_Task description_. Which lines in the data contain the word "panel"? Please copy each of them.

***** Material shown *****

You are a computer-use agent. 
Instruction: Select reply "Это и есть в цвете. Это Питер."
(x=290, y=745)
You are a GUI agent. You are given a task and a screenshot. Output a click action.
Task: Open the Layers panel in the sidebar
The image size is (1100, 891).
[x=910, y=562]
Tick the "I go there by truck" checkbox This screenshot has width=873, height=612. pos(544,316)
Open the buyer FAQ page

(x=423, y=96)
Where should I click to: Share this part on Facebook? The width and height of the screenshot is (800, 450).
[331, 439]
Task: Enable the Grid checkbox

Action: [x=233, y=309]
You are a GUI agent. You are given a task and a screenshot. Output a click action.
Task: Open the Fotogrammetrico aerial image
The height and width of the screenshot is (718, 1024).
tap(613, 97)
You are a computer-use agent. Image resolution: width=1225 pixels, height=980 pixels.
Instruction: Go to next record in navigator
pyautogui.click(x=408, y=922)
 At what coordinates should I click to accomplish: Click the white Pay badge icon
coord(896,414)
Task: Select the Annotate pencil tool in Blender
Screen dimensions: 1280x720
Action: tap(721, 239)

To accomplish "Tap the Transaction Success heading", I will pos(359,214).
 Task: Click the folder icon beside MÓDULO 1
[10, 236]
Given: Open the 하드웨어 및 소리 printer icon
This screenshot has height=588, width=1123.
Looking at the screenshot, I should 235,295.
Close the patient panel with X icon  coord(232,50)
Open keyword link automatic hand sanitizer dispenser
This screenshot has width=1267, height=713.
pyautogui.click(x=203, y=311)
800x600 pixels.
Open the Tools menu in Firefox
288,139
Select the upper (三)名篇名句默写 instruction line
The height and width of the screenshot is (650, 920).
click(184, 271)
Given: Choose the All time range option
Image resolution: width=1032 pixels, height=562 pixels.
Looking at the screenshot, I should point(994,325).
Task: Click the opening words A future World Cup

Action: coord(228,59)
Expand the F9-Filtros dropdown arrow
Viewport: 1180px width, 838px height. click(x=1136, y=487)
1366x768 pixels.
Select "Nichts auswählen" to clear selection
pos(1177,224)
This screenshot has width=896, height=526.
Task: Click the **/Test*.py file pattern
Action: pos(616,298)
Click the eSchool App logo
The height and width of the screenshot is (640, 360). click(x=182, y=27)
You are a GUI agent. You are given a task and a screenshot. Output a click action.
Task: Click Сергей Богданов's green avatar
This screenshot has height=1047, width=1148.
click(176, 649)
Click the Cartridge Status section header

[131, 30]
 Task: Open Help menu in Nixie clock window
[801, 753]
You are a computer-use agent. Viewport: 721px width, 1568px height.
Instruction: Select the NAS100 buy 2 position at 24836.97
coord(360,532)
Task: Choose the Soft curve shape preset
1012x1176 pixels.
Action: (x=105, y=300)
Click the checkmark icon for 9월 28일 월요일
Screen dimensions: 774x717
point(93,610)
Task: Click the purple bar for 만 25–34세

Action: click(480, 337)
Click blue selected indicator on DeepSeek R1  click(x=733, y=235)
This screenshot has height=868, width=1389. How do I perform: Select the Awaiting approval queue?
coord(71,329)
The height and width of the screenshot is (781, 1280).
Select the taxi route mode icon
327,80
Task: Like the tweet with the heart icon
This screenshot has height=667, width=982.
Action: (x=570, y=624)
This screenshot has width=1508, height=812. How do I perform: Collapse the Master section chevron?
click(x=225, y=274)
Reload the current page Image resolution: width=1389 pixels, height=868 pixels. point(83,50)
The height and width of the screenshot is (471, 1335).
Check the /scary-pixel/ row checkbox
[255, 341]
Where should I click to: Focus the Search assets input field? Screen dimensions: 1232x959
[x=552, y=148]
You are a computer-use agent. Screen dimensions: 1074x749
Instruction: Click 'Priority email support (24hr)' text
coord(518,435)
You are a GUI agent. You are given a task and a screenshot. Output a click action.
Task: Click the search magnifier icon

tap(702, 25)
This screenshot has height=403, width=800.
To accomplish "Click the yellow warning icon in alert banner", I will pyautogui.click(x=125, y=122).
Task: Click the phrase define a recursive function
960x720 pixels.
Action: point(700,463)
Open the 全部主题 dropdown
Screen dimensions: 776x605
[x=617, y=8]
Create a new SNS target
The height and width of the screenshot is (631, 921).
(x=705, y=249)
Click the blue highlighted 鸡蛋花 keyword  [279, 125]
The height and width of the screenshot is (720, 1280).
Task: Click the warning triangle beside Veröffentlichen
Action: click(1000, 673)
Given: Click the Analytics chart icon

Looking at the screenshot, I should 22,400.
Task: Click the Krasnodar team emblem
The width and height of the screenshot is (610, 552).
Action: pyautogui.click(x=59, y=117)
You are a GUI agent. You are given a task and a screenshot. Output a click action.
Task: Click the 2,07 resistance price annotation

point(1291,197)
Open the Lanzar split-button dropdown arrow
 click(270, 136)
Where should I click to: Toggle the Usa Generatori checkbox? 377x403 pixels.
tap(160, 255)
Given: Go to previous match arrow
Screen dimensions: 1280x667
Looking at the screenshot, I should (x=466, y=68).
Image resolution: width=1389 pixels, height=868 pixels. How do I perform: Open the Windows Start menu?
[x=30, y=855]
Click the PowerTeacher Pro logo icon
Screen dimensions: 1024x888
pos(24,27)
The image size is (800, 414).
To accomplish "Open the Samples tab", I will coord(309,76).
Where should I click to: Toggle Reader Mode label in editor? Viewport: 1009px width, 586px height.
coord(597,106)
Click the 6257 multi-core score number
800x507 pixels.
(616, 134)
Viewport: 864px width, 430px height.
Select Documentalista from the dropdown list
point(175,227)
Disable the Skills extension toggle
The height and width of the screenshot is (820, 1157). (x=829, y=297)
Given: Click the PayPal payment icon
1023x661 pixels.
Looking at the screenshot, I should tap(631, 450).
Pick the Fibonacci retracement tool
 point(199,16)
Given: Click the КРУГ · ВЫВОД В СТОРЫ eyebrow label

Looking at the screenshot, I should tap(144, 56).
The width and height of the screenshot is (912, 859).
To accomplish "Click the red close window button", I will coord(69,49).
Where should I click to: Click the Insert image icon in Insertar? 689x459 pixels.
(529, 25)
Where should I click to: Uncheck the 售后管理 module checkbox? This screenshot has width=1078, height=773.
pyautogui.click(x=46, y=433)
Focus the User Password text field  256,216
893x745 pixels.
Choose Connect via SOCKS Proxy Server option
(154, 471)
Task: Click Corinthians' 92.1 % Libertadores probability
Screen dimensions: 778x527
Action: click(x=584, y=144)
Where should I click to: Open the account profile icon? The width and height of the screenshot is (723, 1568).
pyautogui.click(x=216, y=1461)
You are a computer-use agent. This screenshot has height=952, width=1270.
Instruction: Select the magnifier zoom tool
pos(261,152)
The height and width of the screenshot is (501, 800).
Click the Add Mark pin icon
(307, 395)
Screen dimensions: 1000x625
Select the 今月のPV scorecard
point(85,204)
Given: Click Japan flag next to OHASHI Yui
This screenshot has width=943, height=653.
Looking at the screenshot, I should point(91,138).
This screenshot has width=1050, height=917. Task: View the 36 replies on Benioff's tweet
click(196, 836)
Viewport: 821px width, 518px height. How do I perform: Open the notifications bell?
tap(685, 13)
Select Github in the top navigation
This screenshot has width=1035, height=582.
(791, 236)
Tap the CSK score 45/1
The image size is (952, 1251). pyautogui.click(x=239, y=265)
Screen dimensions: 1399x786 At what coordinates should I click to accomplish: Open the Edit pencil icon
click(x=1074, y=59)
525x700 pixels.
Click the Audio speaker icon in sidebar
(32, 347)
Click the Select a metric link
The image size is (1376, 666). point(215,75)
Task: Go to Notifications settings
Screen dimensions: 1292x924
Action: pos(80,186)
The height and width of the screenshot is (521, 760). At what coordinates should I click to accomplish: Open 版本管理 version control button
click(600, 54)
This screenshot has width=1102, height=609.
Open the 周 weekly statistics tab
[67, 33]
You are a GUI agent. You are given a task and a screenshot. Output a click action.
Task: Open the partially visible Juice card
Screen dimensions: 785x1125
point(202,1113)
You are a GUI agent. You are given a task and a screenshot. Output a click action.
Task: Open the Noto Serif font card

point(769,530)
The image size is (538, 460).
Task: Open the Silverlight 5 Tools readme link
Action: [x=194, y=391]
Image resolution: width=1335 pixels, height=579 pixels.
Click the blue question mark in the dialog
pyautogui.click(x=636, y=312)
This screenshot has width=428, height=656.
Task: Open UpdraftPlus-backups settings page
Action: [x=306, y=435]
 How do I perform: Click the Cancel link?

*****

_Finished task_.
Task: Open the Layers panel in the sidebar
Close the patient panel with X icon  coord(232,50)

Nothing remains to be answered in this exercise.